**Passage to read**
[Start of section]

The Presiding Officer:

I thank the member for her point of order. It is, of course, always a matter of courtesy and respect that questions that are put to members are answered.

The standing orders make it possible to vary the period in question. That is the issue that has been debated, and the Parliament is about to make known its view, through voting.

The question is, that amendment S6M-04176.1, in the name of Jamie Greene, which seeks to amend motion S6M-04176, in the name of George Adam, setting out a business programme, be agreed to. Are we agreed?

There will be a division.

There will be a short suspension to allow members to access the digital voting system.

17:09 Meeting suspended.

17:13 On resuming—

We come to the vote on amendment S6M-04176.1, in the name of Jamie Greene. Members should cast their votes now.

Division number 1 Business Motion

Aye: 47 MSPs

No: 64 MSPs

Ayes: A-Z by last name

Nos: A-Z by last name

The Presiding Officer:

The result of the division on amendment S6M-04176.1, in the name of Jamie Greene, which seeks to amend motion S6M-04176, in the name of George Adam, on behalf of the Parliamentary Bureau, setting out a business programme, is: For 47, Against 64, Abstentions 0.

Amendment disagreed to.

[End of section]

Continue the parliamentary transcript of the vote on the business programme amendment, starting after "Amendment disagreed to."

**Extracted material**
[Start of section]

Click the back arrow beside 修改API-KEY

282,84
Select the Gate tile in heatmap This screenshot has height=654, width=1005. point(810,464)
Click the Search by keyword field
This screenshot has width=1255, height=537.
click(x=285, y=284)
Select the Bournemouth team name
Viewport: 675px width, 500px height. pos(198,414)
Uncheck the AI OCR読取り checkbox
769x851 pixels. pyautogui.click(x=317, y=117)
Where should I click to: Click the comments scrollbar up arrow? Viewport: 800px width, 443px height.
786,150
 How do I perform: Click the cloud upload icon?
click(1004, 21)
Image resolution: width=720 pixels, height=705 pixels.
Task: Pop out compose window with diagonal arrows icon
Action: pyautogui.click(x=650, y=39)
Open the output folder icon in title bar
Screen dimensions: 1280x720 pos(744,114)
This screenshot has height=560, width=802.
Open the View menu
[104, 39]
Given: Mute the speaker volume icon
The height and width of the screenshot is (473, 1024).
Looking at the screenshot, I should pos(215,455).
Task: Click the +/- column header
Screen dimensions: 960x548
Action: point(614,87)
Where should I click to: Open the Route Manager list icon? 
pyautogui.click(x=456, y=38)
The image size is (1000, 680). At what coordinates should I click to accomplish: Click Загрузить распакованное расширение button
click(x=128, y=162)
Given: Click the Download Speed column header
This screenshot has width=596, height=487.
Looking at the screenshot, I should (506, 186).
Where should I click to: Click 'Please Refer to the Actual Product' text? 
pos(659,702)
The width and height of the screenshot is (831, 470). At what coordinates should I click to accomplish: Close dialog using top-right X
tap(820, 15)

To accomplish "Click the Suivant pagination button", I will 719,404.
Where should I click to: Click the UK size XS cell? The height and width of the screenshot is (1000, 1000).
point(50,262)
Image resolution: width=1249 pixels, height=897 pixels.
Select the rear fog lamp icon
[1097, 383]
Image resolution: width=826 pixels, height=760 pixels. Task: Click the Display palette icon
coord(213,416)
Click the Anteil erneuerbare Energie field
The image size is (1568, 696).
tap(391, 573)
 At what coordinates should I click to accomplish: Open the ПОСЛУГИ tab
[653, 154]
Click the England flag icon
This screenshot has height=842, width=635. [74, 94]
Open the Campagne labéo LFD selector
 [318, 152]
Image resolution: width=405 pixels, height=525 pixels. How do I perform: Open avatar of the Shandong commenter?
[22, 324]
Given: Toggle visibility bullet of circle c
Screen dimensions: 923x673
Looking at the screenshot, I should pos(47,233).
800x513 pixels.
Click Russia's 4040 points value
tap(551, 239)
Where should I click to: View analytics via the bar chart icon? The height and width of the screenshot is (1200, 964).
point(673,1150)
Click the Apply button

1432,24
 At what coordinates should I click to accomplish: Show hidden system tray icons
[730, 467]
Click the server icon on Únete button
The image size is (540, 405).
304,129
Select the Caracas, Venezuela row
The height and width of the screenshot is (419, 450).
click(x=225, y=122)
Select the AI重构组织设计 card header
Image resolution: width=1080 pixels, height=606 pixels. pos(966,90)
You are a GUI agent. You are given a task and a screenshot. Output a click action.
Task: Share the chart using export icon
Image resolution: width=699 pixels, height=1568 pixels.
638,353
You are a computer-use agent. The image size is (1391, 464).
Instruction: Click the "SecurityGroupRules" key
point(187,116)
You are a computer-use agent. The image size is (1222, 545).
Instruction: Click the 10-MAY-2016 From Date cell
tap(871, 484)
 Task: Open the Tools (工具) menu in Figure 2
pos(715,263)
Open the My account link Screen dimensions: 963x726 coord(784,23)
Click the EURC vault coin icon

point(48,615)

[End of section]

**Answer for the task**
The next question is, that motion S6M-04176, in the name of George Adam, on behalf of the Parliamentary Bureau, setting out a business programme, be agreed to. Are we agreed?

There will be a division.

Division number 2 Business Motion

Aye: 64 MSPs

No: 47 MSPs

Ayes: A-Z by last name

Nos: A-Z by last name

The Presiding Officer:

The result of the division on motion S6M-04176, in the name of George Adam, is: For 64, Against 47, Abstentions 0.

Motion agreed to,

That the Parliament agrees—

(a) the following programme of business—

Tuesday 3 May 2022

2.00 pm Time for Reflection followed by Parliamentary Bureau Motions followed by Topical Questions (if selected) followed by Stage 1 Debate: Fireworks and Pyrotechnic Articles (Scotland) Bill followed by Financial Resolution: Fireworks and Pyrotechnic Articles (Scotland) Bill followed by Committee Announcements followed by Business Motions followed by Parliamentary Bureau Motions

5.00 pm Decision Time followed by Members’ Business

Wednesday 4 May 2022

2.00 pm Parliamentary Bureau Motions

2.00 pm General Questions

2.20 pm First Minister’s Questions

3.05 pm Portfolio Questions:

Health and Social Care; Social Justice,

Housing and Local Government;

Constitution, External Affairs and Culture followed by Scottish Government Debate: National Walking Month – Improving Health and Strengthening Communities followed by Business Motions followed by Parliamentary Bureau Motions followed by Approval of SSIs (if required)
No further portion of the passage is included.